··· RECORD SET
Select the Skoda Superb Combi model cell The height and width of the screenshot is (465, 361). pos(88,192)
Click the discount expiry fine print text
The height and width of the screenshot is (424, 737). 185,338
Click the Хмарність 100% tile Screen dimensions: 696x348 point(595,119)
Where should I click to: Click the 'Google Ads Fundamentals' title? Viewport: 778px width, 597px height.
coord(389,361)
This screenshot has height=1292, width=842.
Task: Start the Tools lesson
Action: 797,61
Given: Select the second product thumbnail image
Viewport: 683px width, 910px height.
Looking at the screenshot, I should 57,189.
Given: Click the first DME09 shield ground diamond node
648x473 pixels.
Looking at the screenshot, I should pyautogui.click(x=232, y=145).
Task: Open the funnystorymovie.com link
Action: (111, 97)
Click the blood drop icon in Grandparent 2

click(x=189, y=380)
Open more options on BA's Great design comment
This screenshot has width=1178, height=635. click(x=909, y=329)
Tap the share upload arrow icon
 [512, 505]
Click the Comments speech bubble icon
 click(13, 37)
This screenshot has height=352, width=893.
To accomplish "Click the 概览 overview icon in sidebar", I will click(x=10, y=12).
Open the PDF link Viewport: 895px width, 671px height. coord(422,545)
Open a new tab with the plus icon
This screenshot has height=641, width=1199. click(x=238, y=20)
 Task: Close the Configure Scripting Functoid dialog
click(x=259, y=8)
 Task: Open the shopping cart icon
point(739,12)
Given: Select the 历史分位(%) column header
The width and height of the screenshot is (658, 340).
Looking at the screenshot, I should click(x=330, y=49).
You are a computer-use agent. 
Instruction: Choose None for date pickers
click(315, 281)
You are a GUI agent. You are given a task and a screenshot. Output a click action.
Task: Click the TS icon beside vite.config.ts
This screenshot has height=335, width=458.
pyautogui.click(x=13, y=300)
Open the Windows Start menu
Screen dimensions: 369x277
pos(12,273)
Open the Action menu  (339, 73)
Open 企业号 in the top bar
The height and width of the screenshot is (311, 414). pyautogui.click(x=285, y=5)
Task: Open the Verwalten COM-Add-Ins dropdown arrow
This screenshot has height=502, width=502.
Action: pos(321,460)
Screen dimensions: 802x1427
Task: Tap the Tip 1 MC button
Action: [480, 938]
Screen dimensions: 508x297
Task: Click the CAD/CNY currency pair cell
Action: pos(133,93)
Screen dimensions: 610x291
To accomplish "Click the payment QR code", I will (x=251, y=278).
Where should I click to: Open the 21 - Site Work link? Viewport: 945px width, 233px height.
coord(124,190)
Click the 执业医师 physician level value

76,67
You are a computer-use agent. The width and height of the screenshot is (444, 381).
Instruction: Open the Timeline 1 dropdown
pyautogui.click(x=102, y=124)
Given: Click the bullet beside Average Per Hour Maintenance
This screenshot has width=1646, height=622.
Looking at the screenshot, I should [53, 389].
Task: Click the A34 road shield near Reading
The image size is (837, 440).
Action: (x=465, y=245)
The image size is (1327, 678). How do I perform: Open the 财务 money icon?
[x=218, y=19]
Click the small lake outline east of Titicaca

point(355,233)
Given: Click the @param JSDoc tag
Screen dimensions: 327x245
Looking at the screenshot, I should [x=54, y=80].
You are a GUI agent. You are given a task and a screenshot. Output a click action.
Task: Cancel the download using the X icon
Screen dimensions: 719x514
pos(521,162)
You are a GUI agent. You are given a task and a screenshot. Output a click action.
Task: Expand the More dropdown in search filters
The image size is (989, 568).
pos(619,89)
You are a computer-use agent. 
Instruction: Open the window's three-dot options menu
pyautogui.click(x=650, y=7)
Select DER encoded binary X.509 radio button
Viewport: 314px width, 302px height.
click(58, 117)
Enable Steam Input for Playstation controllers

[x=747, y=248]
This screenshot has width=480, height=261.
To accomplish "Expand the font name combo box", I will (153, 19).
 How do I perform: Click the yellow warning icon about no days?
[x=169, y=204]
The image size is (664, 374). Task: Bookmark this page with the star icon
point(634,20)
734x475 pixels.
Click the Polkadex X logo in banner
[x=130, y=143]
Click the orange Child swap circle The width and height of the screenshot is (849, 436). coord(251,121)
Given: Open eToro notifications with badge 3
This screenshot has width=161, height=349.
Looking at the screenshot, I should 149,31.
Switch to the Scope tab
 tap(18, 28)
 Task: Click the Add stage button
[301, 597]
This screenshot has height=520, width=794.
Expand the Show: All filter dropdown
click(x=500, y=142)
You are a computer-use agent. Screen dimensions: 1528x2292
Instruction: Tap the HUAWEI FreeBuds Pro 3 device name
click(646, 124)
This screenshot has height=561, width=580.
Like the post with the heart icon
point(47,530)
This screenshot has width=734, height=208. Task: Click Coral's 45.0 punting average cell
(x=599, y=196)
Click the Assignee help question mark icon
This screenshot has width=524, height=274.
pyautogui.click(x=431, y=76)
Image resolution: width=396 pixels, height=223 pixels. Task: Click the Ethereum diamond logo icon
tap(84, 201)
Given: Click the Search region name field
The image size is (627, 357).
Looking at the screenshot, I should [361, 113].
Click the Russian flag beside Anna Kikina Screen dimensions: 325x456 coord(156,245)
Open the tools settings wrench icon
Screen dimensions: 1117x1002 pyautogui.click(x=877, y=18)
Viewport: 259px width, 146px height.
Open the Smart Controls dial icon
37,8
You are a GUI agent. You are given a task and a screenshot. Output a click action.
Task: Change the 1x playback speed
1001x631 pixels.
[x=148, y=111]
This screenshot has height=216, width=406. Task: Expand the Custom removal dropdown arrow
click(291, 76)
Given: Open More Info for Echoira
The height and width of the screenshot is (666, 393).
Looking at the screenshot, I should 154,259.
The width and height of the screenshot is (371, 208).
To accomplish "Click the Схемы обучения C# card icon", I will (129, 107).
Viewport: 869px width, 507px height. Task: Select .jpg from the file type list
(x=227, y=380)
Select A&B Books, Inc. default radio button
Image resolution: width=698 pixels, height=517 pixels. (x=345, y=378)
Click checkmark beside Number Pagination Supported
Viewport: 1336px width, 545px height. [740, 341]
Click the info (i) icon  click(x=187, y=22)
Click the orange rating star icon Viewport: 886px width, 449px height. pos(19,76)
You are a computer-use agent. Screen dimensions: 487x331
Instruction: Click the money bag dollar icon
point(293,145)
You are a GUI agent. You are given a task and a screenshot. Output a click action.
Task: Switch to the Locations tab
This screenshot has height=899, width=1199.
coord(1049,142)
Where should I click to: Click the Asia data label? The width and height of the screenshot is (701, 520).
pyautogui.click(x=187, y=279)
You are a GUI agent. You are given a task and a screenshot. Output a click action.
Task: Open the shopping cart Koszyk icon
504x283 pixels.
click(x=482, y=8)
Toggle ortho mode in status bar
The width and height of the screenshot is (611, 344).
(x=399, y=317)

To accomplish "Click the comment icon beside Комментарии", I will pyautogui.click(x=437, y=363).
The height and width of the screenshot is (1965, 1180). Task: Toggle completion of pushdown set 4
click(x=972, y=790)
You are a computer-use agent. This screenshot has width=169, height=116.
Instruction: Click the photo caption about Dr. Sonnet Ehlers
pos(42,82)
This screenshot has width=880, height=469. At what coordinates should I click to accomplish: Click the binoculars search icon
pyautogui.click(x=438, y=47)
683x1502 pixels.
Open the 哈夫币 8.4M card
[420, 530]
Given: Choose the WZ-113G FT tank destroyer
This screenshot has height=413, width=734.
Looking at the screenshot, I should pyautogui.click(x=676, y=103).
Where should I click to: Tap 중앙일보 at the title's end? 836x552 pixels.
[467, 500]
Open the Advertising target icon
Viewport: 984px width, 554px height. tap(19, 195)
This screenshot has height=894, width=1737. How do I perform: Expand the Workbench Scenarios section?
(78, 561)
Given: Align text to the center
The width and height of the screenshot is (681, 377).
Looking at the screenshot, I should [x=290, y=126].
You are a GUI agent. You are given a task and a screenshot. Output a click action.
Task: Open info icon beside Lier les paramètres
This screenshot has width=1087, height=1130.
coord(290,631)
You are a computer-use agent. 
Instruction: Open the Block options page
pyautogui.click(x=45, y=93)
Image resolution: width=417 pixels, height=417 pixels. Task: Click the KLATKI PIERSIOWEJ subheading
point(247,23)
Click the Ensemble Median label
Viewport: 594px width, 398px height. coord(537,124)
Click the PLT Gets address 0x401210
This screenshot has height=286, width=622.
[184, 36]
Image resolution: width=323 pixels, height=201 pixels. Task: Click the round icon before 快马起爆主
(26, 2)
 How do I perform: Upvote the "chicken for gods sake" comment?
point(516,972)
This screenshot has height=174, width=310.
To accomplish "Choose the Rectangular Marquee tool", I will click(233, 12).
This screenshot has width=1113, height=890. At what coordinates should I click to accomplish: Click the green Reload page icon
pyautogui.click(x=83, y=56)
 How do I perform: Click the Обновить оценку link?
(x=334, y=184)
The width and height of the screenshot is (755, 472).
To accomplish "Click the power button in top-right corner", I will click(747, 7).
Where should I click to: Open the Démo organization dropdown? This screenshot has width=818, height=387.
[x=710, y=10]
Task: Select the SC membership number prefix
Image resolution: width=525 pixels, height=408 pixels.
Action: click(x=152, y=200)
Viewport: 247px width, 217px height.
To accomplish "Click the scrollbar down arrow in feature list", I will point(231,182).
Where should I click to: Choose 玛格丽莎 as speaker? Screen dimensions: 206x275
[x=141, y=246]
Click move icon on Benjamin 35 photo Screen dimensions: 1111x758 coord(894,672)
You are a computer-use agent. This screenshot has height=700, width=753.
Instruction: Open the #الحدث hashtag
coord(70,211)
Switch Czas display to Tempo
······
ACTIVITY — Please restate, word for word, the lines of the entries that run from the first line through the one holding "Click the Хмарність", and add nothing.

ANSWER TO THIS EXERCISE —
Select the Skoda Superb Combi model cell The height and width of the screenshot is (465, 361). pos(88,192)
Click the discount expiry fine print text
The height and width of the screenshot is (424, 737). 185,338
Click the Хмарність 100% tile Screen dimensions: 696x348 point(595,119)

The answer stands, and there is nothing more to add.